« Les chefs d’État et de gouvernement ont passé une partie de la nuit de jeudi à vendredi, entre 19 heures et 2 heures du matin, à se chamailler pour finalement reconnaître qu’il fallait bien lancer l’union bancaire le 1er janvier 2013 comme ils l’avaient décidé le 29 juin et que la Commission avait bien fait son boulot puisqu’ils ont accepté l’essentiel de sa proposition du 12 septembre » (lire ici), ironisait un diplomate européen, hier après-midi, à l’issu du Conseil européen. De fait, comme l’a proposé Michel Barnier, le commissaire chargé du marché unique, l’union bancaire montera en puissance entre janvier et décembre 2013 et, dès 2014, la Banque centrale européenne (BCE) supervisera les quelque 6000 banques de la zone euro, sans exception, avec l’assistance des superviseurs nationaux (en général, les banques centrales). Alors, tout ça pour ça ?
- Quelle était la nature des désaccords ?

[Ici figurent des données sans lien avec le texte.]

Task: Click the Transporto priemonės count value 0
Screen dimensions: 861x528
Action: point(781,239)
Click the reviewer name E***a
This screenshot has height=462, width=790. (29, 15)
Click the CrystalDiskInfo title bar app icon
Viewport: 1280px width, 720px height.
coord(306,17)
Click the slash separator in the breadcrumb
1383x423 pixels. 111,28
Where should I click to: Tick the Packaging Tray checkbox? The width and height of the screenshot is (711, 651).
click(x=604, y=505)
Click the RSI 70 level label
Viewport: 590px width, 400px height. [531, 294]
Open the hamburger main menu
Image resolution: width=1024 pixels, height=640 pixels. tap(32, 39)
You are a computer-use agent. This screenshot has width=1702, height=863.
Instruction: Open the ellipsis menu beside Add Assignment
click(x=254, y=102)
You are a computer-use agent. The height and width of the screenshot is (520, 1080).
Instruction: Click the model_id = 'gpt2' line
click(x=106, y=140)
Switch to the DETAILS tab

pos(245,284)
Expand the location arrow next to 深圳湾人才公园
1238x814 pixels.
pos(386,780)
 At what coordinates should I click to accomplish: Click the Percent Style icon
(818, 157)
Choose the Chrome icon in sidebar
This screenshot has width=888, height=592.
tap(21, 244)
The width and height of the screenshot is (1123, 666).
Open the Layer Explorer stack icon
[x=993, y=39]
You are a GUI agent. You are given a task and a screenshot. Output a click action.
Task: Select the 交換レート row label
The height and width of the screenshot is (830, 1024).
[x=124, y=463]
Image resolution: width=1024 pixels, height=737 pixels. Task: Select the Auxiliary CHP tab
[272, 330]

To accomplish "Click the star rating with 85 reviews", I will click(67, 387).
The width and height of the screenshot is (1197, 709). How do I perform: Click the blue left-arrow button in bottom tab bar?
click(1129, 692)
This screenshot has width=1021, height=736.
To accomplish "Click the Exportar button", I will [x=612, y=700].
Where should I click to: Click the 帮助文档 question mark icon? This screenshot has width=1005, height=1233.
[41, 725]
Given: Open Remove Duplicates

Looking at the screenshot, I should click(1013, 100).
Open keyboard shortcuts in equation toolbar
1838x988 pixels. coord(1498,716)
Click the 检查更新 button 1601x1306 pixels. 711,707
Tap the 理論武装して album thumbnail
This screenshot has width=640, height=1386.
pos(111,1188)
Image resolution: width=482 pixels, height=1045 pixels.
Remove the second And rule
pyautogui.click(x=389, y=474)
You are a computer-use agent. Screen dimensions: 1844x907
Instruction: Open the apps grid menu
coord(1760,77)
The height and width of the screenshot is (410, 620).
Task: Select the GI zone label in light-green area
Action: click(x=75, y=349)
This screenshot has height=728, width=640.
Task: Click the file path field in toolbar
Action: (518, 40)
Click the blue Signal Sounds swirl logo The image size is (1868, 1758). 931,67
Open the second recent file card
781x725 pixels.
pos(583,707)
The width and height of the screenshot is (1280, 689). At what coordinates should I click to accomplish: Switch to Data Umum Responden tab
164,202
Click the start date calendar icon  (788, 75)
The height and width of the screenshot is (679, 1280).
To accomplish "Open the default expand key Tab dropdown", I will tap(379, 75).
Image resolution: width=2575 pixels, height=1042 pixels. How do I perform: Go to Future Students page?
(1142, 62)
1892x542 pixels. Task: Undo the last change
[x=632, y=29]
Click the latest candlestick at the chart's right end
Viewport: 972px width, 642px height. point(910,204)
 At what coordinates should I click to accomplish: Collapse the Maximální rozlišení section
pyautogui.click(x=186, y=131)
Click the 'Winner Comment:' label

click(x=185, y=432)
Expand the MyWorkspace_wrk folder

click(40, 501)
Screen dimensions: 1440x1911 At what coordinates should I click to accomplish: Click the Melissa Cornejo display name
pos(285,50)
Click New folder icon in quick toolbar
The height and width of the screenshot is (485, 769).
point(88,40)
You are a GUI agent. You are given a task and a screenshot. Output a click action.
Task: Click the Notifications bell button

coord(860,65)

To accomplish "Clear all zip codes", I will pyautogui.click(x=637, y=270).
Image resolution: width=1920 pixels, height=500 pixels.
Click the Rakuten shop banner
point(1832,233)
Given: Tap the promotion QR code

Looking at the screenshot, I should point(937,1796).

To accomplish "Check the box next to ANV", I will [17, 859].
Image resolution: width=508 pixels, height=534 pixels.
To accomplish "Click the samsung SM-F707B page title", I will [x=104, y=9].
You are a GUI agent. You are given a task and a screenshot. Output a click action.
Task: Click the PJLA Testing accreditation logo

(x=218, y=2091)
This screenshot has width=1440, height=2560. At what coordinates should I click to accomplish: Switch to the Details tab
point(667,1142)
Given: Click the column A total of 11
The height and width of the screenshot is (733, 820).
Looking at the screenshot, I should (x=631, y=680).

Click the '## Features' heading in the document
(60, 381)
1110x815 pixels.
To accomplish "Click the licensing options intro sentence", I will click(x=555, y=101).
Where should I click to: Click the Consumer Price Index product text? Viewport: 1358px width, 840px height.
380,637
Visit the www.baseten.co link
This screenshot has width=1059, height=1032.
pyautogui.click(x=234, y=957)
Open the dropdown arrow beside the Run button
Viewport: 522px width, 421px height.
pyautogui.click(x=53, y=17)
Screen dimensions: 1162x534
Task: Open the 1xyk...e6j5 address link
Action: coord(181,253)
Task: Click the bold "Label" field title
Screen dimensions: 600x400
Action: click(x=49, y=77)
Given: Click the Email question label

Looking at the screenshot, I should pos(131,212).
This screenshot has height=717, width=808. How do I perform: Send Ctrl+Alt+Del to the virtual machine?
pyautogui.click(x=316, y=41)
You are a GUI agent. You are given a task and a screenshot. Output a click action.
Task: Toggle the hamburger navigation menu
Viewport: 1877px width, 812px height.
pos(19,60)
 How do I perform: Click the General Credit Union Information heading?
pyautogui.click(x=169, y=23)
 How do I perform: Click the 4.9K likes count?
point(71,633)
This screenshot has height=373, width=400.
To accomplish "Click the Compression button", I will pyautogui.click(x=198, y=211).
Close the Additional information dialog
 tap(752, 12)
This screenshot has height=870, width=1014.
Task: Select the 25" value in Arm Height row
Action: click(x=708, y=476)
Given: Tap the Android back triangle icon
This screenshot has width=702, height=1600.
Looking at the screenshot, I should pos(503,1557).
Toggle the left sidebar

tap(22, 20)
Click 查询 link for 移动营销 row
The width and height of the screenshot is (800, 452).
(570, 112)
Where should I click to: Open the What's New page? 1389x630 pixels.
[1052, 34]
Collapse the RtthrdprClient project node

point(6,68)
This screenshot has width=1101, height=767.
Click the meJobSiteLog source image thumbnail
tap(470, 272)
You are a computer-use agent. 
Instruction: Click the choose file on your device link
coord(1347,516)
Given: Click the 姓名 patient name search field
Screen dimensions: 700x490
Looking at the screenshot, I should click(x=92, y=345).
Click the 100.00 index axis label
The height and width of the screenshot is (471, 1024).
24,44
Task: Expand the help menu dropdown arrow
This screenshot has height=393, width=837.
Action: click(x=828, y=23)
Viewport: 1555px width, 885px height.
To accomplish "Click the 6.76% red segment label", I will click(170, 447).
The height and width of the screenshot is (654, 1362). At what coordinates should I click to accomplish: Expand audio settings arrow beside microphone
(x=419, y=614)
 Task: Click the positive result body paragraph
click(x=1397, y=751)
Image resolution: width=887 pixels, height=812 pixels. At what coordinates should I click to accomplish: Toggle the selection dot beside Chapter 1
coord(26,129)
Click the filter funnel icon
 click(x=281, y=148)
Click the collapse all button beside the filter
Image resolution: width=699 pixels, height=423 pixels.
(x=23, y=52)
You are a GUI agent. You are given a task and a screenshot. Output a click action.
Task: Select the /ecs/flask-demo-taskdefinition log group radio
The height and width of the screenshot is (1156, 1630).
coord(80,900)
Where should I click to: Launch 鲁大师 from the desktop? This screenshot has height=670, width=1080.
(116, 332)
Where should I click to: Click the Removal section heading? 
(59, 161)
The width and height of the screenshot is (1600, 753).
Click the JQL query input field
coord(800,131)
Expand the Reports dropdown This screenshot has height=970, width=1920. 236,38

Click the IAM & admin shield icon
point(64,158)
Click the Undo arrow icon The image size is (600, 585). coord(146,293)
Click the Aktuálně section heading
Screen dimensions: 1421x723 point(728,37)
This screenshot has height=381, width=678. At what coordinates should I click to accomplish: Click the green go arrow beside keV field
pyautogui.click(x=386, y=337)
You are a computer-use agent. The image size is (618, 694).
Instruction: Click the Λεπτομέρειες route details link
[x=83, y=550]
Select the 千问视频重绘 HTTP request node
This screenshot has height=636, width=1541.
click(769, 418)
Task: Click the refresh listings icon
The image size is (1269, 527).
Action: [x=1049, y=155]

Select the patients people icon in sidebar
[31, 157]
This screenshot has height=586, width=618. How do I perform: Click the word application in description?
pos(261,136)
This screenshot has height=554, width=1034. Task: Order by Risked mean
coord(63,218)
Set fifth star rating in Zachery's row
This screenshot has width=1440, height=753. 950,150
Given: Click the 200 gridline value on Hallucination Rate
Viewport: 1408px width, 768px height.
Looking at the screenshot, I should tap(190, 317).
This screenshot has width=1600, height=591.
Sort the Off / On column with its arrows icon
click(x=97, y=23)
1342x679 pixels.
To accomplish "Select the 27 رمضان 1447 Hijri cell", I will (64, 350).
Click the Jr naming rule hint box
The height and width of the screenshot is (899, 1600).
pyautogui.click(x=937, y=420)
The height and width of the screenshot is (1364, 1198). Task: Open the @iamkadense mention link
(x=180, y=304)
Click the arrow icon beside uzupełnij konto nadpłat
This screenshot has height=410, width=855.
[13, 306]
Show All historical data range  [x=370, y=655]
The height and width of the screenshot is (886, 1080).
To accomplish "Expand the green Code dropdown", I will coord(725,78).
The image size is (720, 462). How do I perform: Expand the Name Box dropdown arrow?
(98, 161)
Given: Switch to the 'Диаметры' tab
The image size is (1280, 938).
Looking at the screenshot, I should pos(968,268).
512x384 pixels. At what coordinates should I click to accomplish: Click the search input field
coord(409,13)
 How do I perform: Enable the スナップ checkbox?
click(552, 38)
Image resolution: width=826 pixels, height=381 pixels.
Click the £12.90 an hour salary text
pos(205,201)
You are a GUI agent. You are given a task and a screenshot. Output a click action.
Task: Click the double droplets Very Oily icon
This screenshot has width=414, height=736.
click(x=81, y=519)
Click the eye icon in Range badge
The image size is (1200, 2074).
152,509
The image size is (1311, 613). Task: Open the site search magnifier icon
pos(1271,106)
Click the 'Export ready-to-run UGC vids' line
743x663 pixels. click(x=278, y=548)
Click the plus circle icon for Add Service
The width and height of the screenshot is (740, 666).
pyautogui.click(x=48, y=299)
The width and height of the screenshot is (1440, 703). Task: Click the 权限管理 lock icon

L’union bancaire n’est pas une petite affaire : il
s’agit, comme on le dit à l’Élysée, de confier à une autorité supranationale
indépendante le contrôle de toutes les banques de la zone euro. Il est donc
normal qu’un tel abandon de souveraineté « suscite des questions »,
comme nous l’a déclaré Michel Barnier : « vu le nombre d’objections
que j’ai entendu lors de la réunion informelle des ministres des Finances à
Chypre, le 14 septembre, j’ai su qu’il faudrait revenir devant les chefs d’État
et de gouvernement pour trancher ». En particulier, le ministre allemand
des Finances, Wolfgang Schäuble, a fait valoir que la date de 2013 était
intenable et qu’un contrôle européen de toutes les banques ne pouvait être
envisagé. Pour lui, seules les banques systémiques doivent dépendre de la BCE,
soit seulement 10 % des banques allemandes (et 100 % des Françaises…).
« Lors de la bilatérale entre François Hollande et
Angela Merkel, jeudi après-midi, on a été surpris de constater que la
chancelière n’était demandeuse de rien de précis alors que le chef de l’État
était prêt à préciser le calendrier et le nombre de banques couvertes »,
raconte un témoin de la rencontre. « En réalité, le débat a été
particulièrement délicat avec les pays non membres de la monnaie unique qui
veulent participer à l’union bancaire », en particulier les pays de l’Est
dont 80 % du secteur bancaire est contrôlé par des établissements de la
zone euro. En effet, ils exigeaient un droit de vote dans le futur
« comité de surveillance » qui sera créé au sein de la BCE, ce qui paraissait
a priori difficile, seuls les États membres de la zone euro étant membres de
l’institut d’émission. « La BCE a une marge de flexibilité, puisque cette
question relève de son règlement intérieur », explique Michel Barnier.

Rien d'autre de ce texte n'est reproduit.